Object Relational Mappers

Map database contents to Ruby objects

There are lots of reasons, most of them historical, why SQL reads weird, and it’s quite unlikely that SQL will become a more pleasant language, or replaced anytime soon.

For this reason programmers have written lots and lots of tools (libraries), which make talking to, and working with relations databases a little bit easier.

One class of such tools is called ORM: Object Relational Mappers.

An ORM is a library that “maps” data, stored in a database, to objects, and usually has methods such as save, in order to save an object as a database row, create to insert new data, update to change it, and so on. In other words, they usually provide a DSL for working with the database.

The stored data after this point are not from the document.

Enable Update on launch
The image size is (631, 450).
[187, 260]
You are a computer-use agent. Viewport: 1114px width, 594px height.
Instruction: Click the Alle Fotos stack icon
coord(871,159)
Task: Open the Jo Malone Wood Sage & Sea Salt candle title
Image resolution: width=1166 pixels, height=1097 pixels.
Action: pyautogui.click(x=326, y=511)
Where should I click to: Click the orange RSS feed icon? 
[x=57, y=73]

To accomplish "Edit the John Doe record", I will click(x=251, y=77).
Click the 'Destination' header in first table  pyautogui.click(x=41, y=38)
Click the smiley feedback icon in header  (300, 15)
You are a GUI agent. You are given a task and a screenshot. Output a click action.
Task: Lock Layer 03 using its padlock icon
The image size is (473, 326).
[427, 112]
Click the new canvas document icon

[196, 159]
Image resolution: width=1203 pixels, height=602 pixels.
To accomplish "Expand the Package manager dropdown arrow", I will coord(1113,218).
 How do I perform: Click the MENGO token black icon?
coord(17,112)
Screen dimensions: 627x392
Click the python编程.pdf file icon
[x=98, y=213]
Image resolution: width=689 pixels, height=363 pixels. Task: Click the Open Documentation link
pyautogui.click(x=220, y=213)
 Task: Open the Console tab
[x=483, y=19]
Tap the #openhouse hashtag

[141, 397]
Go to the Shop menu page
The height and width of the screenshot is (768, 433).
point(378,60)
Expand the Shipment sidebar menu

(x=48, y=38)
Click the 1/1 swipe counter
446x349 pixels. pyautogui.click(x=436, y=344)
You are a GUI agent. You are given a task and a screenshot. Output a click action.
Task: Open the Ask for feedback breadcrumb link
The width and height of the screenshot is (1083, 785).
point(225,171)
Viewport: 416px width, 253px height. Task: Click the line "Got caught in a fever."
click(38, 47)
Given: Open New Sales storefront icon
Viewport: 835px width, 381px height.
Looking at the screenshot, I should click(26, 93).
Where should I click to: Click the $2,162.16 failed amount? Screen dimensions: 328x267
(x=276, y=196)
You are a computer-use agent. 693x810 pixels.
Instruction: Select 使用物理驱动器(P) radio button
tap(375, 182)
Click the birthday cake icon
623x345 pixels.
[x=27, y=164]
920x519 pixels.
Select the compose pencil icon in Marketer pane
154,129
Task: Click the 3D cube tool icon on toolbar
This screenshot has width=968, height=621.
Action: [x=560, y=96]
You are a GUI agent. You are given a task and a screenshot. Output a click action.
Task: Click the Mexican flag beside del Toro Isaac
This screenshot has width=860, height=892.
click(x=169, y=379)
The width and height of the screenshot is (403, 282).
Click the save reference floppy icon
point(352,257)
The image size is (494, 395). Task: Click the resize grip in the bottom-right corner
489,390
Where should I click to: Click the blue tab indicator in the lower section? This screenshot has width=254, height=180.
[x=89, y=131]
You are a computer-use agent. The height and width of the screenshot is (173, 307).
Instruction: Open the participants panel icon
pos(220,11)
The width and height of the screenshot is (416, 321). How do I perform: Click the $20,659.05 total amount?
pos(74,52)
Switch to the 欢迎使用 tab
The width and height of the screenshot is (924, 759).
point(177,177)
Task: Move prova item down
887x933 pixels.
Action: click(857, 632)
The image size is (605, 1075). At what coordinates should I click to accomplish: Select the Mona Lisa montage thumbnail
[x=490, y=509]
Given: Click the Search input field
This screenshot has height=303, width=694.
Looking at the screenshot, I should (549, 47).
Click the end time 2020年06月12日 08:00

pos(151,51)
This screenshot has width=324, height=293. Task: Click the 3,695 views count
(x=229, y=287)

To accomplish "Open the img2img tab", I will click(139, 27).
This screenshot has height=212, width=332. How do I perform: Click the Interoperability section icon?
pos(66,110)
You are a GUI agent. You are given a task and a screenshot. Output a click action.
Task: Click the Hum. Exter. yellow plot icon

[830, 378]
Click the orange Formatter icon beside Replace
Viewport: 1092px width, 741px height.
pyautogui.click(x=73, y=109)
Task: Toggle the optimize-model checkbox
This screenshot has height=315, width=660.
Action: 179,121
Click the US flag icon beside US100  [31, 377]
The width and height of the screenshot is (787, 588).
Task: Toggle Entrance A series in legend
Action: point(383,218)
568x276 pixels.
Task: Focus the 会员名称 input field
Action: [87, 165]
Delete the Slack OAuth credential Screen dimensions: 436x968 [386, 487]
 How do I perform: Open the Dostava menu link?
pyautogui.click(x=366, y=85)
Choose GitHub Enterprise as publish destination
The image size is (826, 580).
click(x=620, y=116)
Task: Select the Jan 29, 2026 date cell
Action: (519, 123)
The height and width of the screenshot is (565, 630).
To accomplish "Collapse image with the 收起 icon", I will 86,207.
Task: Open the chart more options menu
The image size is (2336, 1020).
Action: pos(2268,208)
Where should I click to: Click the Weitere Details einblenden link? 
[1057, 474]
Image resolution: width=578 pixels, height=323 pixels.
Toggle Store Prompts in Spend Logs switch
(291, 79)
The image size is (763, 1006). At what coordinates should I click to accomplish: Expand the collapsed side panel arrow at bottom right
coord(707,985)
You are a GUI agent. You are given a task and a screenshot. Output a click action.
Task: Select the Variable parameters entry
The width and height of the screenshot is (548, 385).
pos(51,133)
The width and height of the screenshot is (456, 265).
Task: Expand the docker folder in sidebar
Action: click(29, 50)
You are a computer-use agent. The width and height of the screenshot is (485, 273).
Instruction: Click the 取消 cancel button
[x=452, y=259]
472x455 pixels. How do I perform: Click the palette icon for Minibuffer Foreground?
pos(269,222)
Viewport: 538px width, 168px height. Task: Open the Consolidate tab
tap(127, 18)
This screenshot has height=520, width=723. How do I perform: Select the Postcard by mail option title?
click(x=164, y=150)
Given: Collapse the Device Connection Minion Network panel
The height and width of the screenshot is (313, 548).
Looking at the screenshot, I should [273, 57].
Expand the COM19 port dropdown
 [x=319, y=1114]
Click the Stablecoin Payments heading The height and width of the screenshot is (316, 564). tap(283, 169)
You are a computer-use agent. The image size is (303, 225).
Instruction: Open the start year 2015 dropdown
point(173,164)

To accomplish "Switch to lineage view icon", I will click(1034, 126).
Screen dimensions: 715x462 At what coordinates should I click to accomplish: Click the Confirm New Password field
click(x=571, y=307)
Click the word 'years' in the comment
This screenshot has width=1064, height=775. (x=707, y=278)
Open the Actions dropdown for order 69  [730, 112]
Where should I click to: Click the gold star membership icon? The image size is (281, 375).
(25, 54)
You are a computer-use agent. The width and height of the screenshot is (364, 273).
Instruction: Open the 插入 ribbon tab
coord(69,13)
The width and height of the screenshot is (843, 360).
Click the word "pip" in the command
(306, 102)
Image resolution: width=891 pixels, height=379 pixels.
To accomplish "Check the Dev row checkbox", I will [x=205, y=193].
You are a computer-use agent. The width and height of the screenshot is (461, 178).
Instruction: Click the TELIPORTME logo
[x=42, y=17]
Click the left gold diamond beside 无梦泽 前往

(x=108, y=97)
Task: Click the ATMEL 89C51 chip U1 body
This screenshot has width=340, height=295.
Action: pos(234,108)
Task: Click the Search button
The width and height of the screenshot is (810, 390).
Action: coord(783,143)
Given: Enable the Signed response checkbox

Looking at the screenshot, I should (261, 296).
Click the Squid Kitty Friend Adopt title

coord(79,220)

Your data is stored in the database as rows, because that’s what databases do. However in your Ruby application (or whatever language you use for this) you would see, and use this data as objects: because that’s what Ruby is great at. The ORM is a tool that transforms your database data to Ruby objects and vice versa.

Does that make sense?

Let’s look at an example.

If we have a database table members like this:

id name joined_on
1 Anja 2013-06-23
2 Carla 2013-06-24
3 Rebecca 2013-06-31

Then in our Ruby code, using an ORM, we could communicate with it like so:

class Member # we'd need to somehow include the ORM functionality
end

# Find one member

member = Member.find(id: 1)
puts "#{member.name} has joined on #{member.joined_on}."

# Change the member's joined_on date:

member.joined_on = '2013-06-24'
member.save

puts
puts "Correction!"
member = Member.find(id: 1)
puts "#{member.name} has joined on #{member.joined_on}."

# Find several members based on their joined_on date:

puts
puts "Who joined on 2013-06-24?"
members = Member.where(joined_on: '2013-06-24')
members.each do |member|
  puts "#{member.name} has joined on #{member.joined_on}."
end

And this would output:

Anja has joined on 2013-06-23.

Correction!
Anja has joined on 2013-06-24.

Who joined on 2013-06-24?
Anja has joined on 2013-06-24.
Carla has joined on 2013-06-24.

Of course the details of this Ruby code might vary, depending on the concrete ORM tool that we are using.

But the basic idea is that we can use Ruby classes and objects to retrieve some data from the database (as in Member.find(id: 1)), which would then appear in our application as a normal Ruby object. We can call methods to look up fields (such as in member.name, which returns the value from the name column). And we can use the same object to modify, and save the data back to the database.

Two widely used ORMs in Ruby are ActiveRecord, which is part of Rails, and Sequel, which is more modern, slick, and performant.

Since you will anyway get to know ActiveRecord later when you learn Rails, we will introduce Sequel first. This way you will get to know two libraries and can later compare them.